§ Task requirements
Could you resume the case study on mining customer loyalty data below, picking up right after its final sentence?

§ Selected text
▼

Mining Customer Loyalty Data for Insights on Purchasing Behaviour


We hope to answer the following key questions in this case study

  • What does Loyalty card do for a retailer which they cannot observe from a basket or invoice level details?
  • How to measure the success of a loyalty program?
  • What can the loyalty data be mined for?
  • What are various ways the data can be mined?

Background

A typical Customer goes through 5 stages in their Lifecycle as shown in the diagram below



d1 At every stage, analytics can be used as an aid to take key decisions for

  1. Right Prospect / Customer – based on estimates of Lifetime Profitability
  2. Right Channel – based on estimates of  response rates & ROI
  3. Right Message – based on resonance with target customer group
  4. Right Offer /Promo – based on estimated response rates  & ROI

This whole process is generally described as Customer Driven Marketing. At its essence is using available data about customer’s transactions, demographics & other characteristics, to segment target and personalize the organization’s marketing efforts.

Customer loyalty systems – a goldmine of customer information

The data, to be used for customer driven marketing, is usually taken from the retailers Loyalty Management System. Most retailers today have adopted such a system, which is extensively used for reward point accumulation & redemption. Shopper’s had led the way with their First Citizen initiative and now most large departmental stores have a well established customer loyalty program, notable being The Landmark Group’s The Inner Circle and Trent’s Clubwest programs.

The initial intention of loyalty programs was to act as an additional incentive to the customer, to increase her purchase levels. Over time as organizations kept accumulating data on purchase patterns at customer level over time, they realised the potential of the underlying data to unlock value. The purchase patterns inherent in the data would reveal the true preferences of a customer, which has enormous advantages over data collected through a survey.

  1. Customers may hide their true preferences in a survey
  2. A survey can be done only on a very small section of the customer population
  3. The survey needs to be pre-designed and hence the retailer needs to have some pre conceived hypotheses, that they validate/invalidate
  4. The cost of fielding/collating results from a survey is high

Transaction data suffers from none of the above drawbacks, plus since the system is already in place for operational reasons, leveraging it for data analysis is a marginal increase in cost.

▲

§ Data shown

▼

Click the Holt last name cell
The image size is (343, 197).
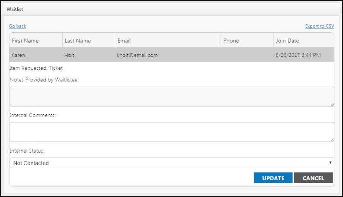69,55
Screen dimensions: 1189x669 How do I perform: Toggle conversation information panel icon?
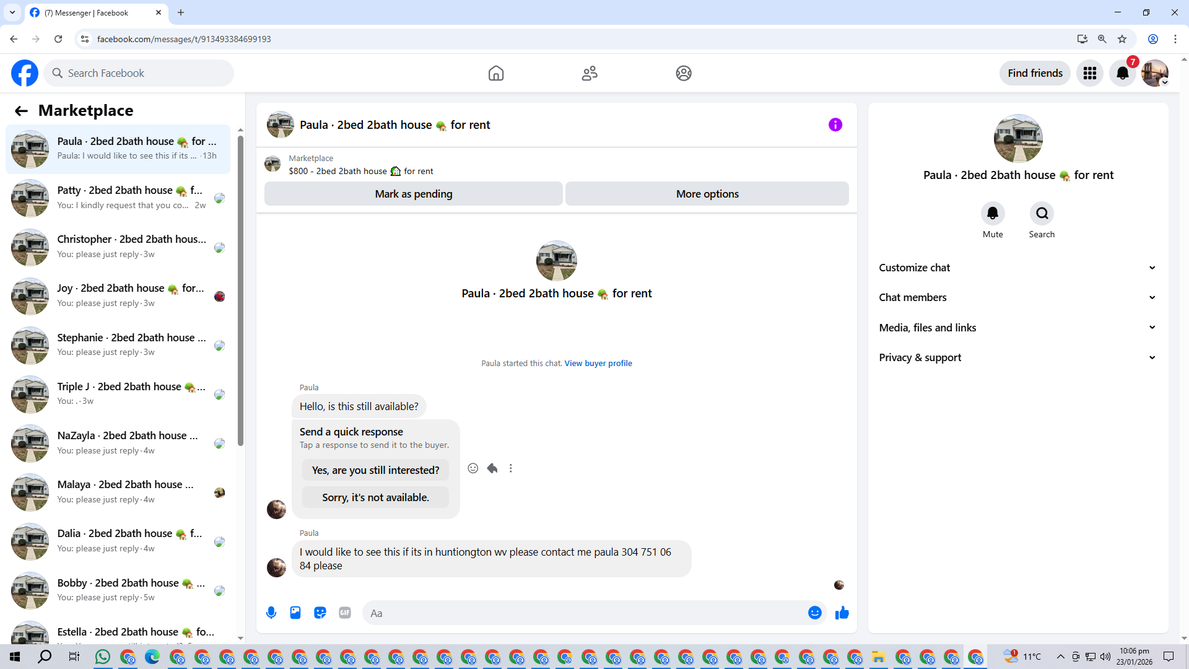835,125
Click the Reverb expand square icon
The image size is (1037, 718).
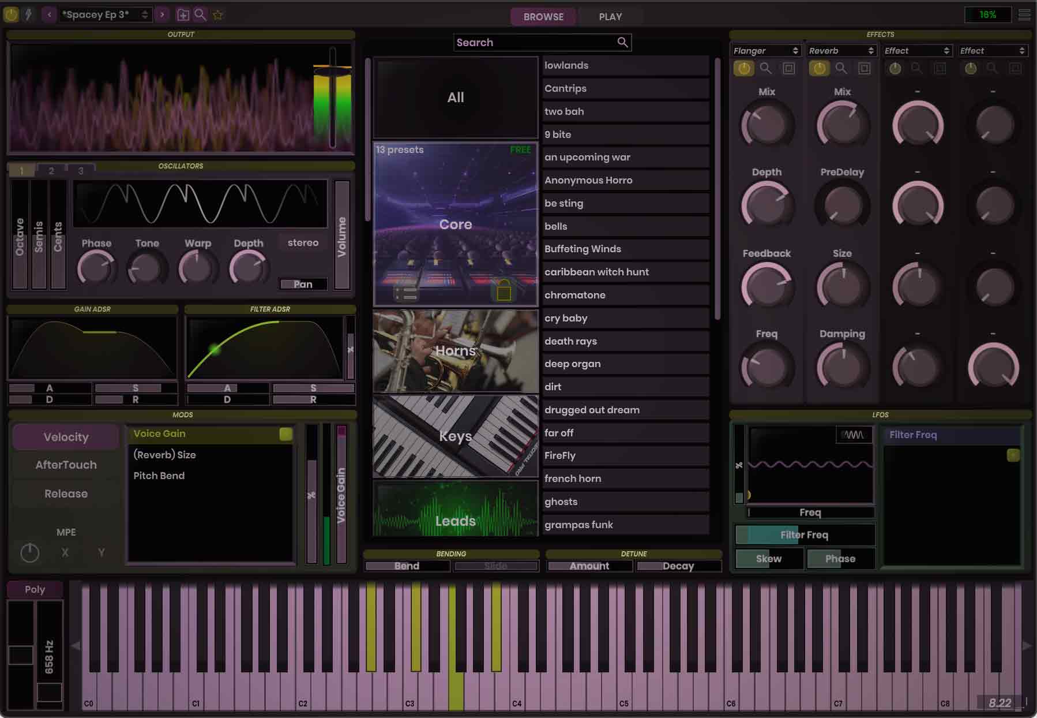coord(864,68)
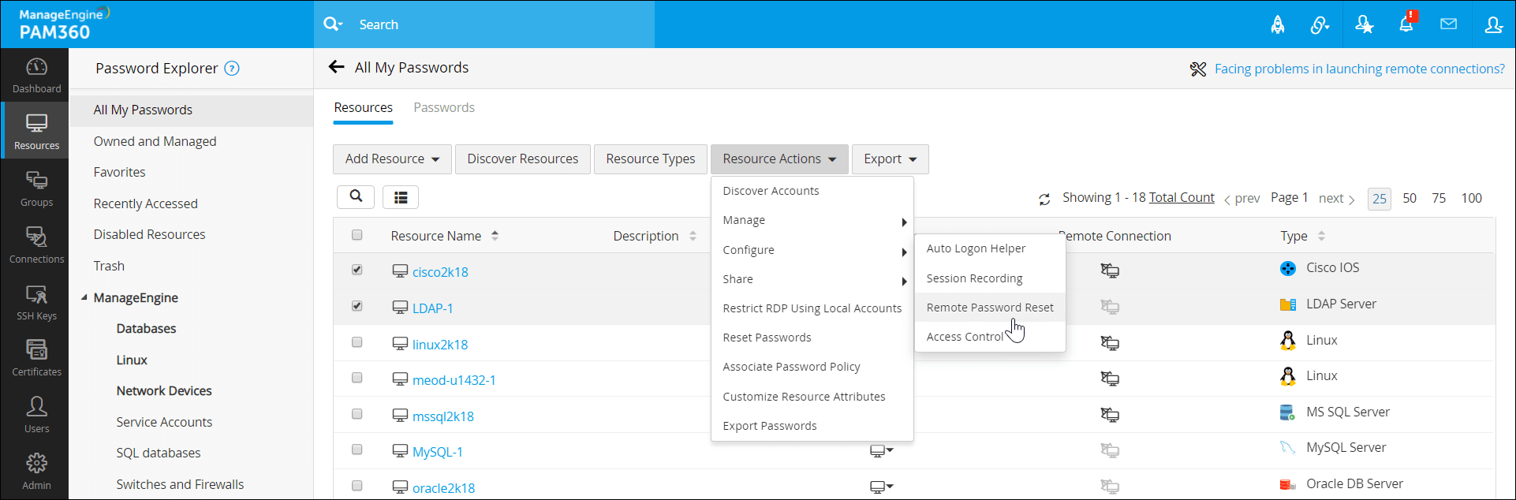Open the mail envelope icon

point(1448,24)
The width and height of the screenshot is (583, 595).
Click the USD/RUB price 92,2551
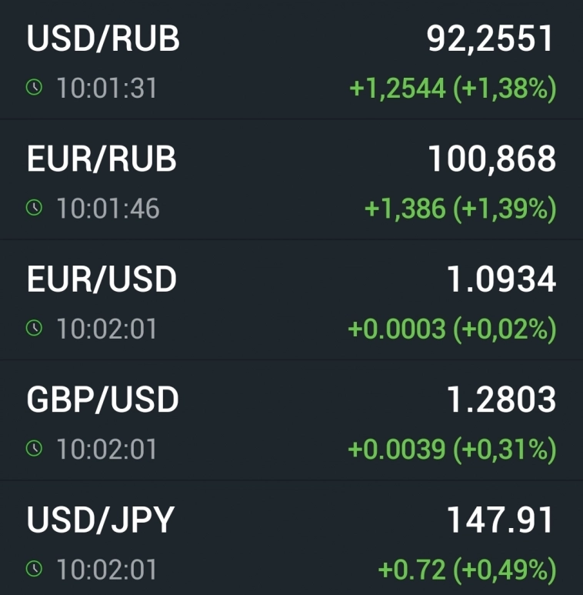[x=491, y=38]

▲

§ Response to the exercise
  1. Retailer can learn demographic based preferences of its customer base
  2. A retailer can predict the next best items to stock based on previous purchase behaviour
  3. Ability to upsell and cross sell at POS becomes lot more effective
  4. Ability to target prospect base with a focused approach rather than one size fits all

Customer Lifecycle Management typically follows a 4 step closed loop approach, as shown below, and the basis for it all is Customer Segmentation, which acts as the foundation for the entire structure

d2 TESCO, was the worldwide trendsetter in utilizing customer loyalty data to increasing ROI of marketing efforts. Starting in the mid 90’s, with help from the retail consultants Dunnhumby, they have used their Clubcard data to refine a range of marketing activity

  1. Personalising quarterly point redemption offers, based on purchase preferences of the individual customer
  2. Deciding on product placement within stores, based on complementary products
  3. Segmentation of customer base, based on loyalty (RFM) and purchase patterns
  4. Customising assortment in stores based on customer segment make up in the catchment areas etc

Indian retailers have also woken up to the value of the data at their disposal and are looking for ways and means to monetize it. The subsequent pages shall talk about a case of using customer loyalty data to refine direct marketing strategy.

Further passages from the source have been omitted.